Project RED, an ed-tech research and advocacy group that has been studying how technology can help re-engineer the education system, has created a new online community for school technology decision makers that includes access to its research findings.
With funding from HP, Intel, the Pearson Foundation, and SMART Technologies, Project RED a few years ago launched a national research study of 2,000 schools, examining each school’s technology program. The group’s findings suggested that—when implemented effectively—technology can provide a significant return on investment (ROI) and help raise achievement. Project RED also defined what it meant by “effective” implementation: in other words, what the research suggested was the best way for using technology to get the maximum ROI in schools.
Now, Project RED has developed a methodology for effective ed-tech implementation, based on its findings. Tom Greaves, chairman of the Greaves Group and one of the creators of Project RED, said the methodology is available through the group’s new professional learning community that offers tools, resources, and opportunities for school and district leaders to collaborate.
Through this new online community, which is free to join, users will benefit from the knowledge of their peers, and they’ll be able to…
- Access resources such as a project planner, a one-to-one computing ROI calculator, and a school technology readiness assessment;
- Participate in webinars and online forums;
- Review research;
- Attend regional institutes to learn the Project RED Implementation Protocol and best practices from education leaders with “scars on their knuckles,” Greaves said; and
- Share challenges and successes.
According to the group’s research, there are four keys to using technology effectively in schools:
1. Personalize learning for all students through frequent, appropriate use of technology integrated with curriculum and instruction in all classrooms and other learning places.
2. Make professional learning and effective use of technology high priorities for administrators and teachers.

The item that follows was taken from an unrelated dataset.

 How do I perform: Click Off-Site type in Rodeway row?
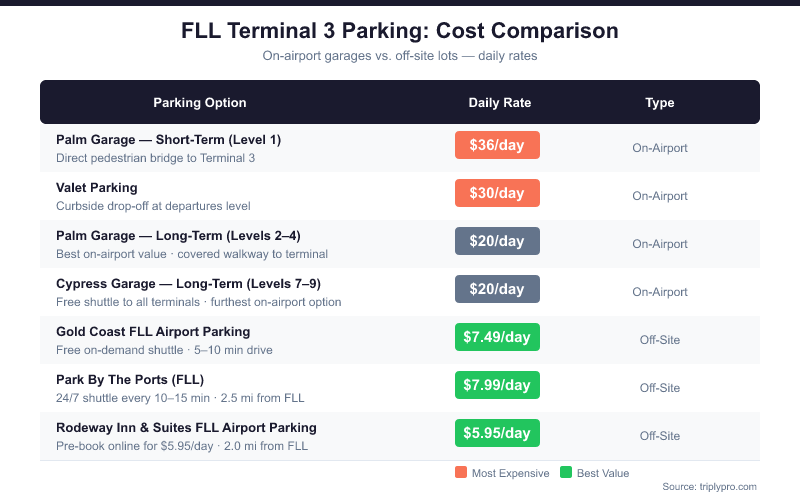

3. Use technology such as social media, games, and simulations to engage students and encourage collaboration.
4. Use weekly online assessment to gauge student learning and then tailor instruction for personalized learning experiences.
Project RED also identified nine key factors that affect ed-tech success, although these factors are just a sample of the information available. According to Greaves, the project’s website also offers a 1,000-plus line-item project plan, complete with best practices from districts nationwide.
The nine implementation factors are:
1. Integrate technology into every single classroom.
2. Lead change by giving teachers time for professional learning and collaboration.
3. Engage students daily with technology, including games, simulations, and social media.
4. Fully integrate technology into the daily curriculum across all core subjects.
5. Conduct frequent student assessments online.
6. Provide each student with a computing device with internet access whenever possible.
7. Excite students with virtual field trips.
8. Encourage students to use search engines daily.
9. Support principals to lead change through training of best practices in technology-transformed learning.
“We know that technology alone is not enough,” said Intel Education Strategist Paige Johnson. “Schools need access to the valuable research on what works so that it can help guide the implementation of their technology platform’s deployment. The Project RED initiative gives districts a professional learning community to study best known methods and adapt the approached for their local needs.”